Repérez chaque ligne des enregistrements ci-dessous contenant la chaîne « width », puis recopiez-la intégralement.

* Les enregistrements *
- - - - - - -
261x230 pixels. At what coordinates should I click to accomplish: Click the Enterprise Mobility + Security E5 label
- - - - - - -
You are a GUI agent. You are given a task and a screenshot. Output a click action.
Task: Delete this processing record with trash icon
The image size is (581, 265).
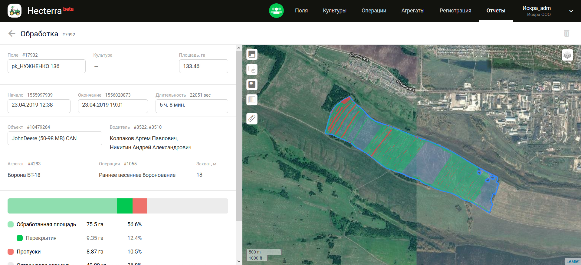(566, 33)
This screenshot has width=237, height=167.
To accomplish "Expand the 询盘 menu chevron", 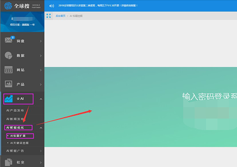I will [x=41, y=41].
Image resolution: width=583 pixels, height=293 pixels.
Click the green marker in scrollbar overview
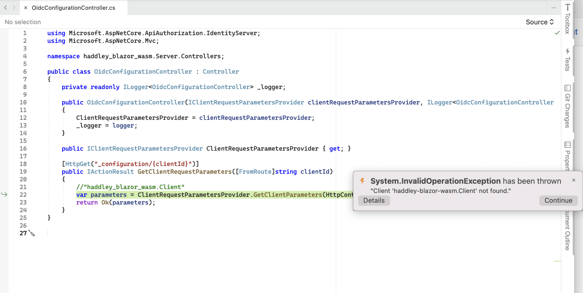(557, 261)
- - - - - - -
* Solution *
This screenshot has width=237, height=167.
Image resolution: width=583 pixels, height=293 pixels.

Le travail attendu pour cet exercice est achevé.